In our evaluation, we focus on two of the most representative Multimodal Large Language Models (MLLMs) currently available: GPT4-V and Gemini Pro. We tested these models under three distinct settings: zero-shot, few-shot, and text-only. In the zero-shot setting, the models are provided with the problem without any prior examples. The few-shot setting involves giving the models a small number of example problems and solutions to ‘learn’ from before attempting the new problems.
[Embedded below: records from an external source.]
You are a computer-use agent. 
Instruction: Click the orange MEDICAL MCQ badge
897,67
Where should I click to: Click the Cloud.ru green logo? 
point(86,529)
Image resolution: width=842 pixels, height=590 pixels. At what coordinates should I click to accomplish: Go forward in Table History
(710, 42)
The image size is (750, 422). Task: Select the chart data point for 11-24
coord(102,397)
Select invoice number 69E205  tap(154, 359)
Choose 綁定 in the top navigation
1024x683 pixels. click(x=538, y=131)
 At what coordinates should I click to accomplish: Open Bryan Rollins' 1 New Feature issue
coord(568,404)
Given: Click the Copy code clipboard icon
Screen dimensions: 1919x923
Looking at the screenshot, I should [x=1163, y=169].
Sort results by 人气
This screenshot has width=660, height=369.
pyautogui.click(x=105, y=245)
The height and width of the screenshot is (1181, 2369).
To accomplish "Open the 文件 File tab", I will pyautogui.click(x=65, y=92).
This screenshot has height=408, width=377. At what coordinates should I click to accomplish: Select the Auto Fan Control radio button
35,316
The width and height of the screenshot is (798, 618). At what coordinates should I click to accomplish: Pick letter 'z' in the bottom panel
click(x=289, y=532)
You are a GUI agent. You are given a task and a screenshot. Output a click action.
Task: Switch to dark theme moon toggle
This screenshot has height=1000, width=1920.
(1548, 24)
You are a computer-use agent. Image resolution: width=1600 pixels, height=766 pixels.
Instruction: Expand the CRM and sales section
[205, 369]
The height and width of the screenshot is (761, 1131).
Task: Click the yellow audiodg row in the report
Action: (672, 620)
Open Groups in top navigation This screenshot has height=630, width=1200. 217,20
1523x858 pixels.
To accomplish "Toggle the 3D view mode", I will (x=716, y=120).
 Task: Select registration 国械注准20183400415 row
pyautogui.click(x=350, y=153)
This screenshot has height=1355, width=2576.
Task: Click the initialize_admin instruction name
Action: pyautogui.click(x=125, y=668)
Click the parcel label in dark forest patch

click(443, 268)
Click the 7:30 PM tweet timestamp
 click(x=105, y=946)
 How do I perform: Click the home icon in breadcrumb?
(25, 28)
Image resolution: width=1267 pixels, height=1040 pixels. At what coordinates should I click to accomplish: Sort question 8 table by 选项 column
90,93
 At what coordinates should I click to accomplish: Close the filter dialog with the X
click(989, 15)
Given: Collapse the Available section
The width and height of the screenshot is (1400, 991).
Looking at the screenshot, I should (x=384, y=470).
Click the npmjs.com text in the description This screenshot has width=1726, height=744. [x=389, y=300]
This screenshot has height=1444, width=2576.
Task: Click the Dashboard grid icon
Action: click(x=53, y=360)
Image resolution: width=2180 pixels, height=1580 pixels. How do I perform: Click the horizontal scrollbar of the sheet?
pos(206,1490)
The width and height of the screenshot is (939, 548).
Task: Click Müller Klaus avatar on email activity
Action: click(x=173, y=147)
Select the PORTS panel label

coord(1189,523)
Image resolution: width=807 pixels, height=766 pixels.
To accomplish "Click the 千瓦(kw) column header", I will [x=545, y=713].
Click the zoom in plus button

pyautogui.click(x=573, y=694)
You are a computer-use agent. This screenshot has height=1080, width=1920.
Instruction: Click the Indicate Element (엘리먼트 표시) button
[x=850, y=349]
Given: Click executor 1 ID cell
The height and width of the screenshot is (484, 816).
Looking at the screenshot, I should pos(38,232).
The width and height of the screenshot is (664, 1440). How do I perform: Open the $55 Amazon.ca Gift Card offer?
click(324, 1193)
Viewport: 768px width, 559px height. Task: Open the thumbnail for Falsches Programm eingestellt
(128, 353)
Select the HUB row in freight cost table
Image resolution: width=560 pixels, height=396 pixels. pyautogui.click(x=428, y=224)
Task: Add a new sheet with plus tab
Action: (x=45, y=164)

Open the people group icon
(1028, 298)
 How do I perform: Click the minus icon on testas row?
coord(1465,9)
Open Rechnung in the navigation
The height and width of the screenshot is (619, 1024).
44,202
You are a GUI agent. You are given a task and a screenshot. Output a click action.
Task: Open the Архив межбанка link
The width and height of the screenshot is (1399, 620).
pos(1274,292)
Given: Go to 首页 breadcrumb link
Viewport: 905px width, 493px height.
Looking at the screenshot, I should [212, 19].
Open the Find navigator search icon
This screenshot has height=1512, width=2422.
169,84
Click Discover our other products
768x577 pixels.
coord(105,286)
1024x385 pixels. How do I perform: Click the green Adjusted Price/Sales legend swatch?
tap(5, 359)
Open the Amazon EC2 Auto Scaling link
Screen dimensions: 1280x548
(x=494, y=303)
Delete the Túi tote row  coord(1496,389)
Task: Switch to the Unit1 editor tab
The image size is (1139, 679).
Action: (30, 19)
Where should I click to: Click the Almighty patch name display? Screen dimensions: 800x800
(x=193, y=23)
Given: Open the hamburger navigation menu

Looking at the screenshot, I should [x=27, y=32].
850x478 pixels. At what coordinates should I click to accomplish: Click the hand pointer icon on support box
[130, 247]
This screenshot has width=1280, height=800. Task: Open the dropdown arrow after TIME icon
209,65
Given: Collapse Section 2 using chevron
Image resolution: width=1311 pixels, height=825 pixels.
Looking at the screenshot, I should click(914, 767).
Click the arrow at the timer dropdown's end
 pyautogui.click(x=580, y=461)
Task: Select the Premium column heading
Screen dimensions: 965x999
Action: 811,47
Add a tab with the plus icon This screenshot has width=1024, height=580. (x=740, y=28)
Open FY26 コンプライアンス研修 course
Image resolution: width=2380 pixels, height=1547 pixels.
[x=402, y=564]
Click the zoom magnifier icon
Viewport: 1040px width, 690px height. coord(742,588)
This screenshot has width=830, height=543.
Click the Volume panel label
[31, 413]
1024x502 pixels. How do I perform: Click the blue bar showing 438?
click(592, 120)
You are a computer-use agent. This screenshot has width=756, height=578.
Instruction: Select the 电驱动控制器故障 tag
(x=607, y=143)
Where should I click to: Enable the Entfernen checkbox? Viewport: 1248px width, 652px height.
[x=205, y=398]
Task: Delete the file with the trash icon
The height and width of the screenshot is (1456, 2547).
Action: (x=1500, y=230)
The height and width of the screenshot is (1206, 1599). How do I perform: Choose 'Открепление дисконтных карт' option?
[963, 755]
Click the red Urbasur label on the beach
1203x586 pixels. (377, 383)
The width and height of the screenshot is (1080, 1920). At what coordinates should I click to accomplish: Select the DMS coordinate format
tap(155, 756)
We use hand-crafted text-only problems as examples since it is not flexible to insert multiple images in one API call. The text-only setting is a unique approach under zero-shot where only the textual content of the problem is provided to the model, without any accompanying images. All the prompts used in our experiments, along with detailed descriptions of each setting, are available for public view and replication in our Github repository.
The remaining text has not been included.